(Records for the task begins)

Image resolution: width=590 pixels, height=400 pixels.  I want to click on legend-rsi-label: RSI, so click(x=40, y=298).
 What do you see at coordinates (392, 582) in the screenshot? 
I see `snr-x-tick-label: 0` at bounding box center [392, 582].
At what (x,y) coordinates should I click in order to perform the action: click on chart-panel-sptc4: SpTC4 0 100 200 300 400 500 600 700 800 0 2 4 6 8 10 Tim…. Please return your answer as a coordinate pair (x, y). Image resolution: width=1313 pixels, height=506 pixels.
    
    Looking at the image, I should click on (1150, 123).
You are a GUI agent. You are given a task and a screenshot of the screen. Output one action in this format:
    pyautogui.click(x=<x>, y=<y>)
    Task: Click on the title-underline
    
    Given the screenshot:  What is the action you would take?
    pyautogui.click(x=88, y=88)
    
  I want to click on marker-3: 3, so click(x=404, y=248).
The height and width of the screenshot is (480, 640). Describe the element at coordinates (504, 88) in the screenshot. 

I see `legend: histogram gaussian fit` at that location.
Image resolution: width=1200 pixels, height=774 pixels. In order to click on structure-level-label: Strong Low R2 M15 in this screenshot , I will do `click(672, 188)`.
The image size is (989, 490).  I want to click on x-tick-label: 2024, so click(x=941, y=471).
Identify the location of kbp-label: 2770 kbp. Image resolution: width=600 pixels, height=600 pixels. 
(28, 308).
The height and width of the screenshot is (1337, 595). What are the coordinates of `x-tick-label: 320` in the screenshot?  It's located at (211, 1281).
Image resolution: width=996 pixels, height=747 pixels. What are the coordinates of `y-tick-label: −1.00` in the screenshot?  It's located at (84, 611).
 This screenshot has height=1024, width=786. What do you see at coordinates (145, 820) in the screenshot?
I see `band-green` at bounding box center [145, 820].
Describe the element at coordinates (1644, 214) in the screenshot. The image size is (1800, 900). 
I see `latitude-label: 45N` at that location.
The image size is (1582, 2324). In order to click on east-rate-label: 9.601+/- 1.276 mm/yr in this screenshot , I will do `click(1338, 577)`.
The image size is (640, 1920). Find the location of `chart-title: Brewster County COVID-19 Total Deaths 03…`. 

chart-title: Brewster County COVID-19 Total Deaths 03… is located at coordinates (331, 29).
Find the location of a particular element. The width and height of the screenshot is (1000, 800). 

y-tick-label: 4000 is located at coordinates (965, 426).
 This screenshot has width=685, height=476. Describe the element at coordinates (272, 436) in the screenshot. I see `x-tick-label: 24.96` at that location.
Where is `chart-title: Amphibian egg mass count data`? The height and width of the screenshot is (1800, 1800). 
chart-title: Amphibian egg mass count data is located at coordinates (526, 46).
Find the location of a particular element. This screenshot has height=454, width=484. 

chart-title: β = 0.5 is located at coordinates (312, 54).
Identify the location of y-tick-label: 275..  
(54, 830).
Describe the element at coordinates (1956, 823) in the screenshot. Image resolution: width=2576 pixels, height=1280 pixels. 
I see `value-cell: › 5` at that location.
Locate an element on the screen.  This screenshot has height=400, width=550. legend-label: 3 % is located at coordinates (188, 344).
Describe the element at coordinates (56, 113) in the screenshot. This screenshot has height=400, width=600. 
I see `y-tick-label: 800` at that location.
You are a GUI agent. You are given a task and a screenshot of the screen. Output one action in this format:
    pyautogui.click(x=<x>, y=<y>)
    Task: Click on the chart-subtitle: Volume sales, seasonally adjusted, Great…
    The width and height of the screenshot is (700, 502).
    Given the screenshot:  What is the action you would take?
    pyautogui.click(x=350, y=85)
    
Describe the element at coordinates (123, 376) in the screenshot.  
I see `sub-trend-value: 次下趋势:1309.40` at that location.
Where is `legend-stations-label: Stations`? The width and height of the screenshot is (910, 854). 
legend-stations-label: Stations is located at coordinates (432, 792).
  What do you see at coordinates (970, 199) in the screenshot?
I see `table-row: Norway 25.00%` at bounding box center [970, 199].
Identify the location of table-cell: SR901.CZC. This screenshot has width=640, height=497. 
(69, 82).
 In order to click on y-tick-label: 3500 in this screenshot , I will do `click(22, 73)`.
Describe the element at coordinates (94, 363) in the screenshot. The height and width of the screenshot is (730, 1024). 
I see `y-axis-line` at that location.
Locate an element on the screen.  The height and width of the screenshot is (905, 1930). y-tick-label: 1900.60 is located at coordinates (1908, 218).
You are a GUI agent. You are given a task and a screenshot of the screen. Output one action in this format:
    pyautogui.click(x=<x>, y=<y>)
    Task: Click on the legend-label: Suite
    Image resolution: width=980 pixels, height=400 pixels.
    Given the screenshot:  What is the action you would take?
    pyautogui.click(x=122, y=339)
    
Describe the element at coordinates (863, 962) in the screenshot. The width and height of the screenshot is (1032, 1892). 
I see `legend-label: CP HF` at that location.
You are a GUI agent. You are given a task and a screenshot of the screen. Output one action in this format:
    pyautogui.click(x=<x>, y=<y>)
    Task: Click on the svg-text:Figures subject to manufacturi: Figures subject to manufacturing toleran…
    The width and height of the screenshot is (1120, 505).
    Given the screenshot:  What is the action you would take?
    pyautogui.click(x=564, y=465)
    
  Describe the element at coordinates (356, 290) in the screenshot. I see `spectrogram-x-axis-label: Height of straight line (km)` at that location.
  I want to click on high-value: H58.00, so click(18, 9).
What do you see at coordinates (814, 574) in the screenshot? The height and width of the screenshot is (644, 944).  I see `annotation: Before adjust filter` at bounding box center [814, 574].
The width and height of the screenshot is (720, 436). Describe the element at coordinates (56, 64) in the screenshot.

(Records for the task ends)

◆ What this task involves ◆
Edit the lines starting with the line with "The image size is (640, 1920)." and going on through the line with "coordinates (188, 344).", replacing "Find the location of" with "Locate" and leaving everything else unchanged.

◆ Answer below ◆
The image size is (640, 1920). Locate `chart-title: Brewster County COVID-19 Total Deaths 03…`. 

chart-title: Brewster County COVID-19 Total Deaths 03… is located at coordinates (331, 29).
Locate a particular element. The width and height of the screenshot is (1000, 800). 

y-tick-label: 4000 is located at coordinates (965, 426).
 This screenshot has width=685, height=476. Describe the element at coordinates (272, 436) in the screenshot. I see `x-tick-label: 24.96` at that location.
Where is `chart-title: Amphibian egg mass count data`? The height and width of the screenshot is (1800, 1800). 
chart-title: Amphibian egg mass count data is located at coordinates (526, 46).
Locate a particular element. This screenshot has height=454, width=484. 

chart-title: β = 0.5 is located at coordinates (312, 54).
Identify the location of y-tick-label: 275..  
(54, 830).
Describe the element at coordinates (1956, 823) in the screenshot. Image resolution: width=2576 pixels, height=1280 pixels. 
I see `value-cell: › 5` at that location.
Locate an element on the screen.  This screenshot has height=400, width=550. legend-label: 3 % is located at coordinates (188, 344).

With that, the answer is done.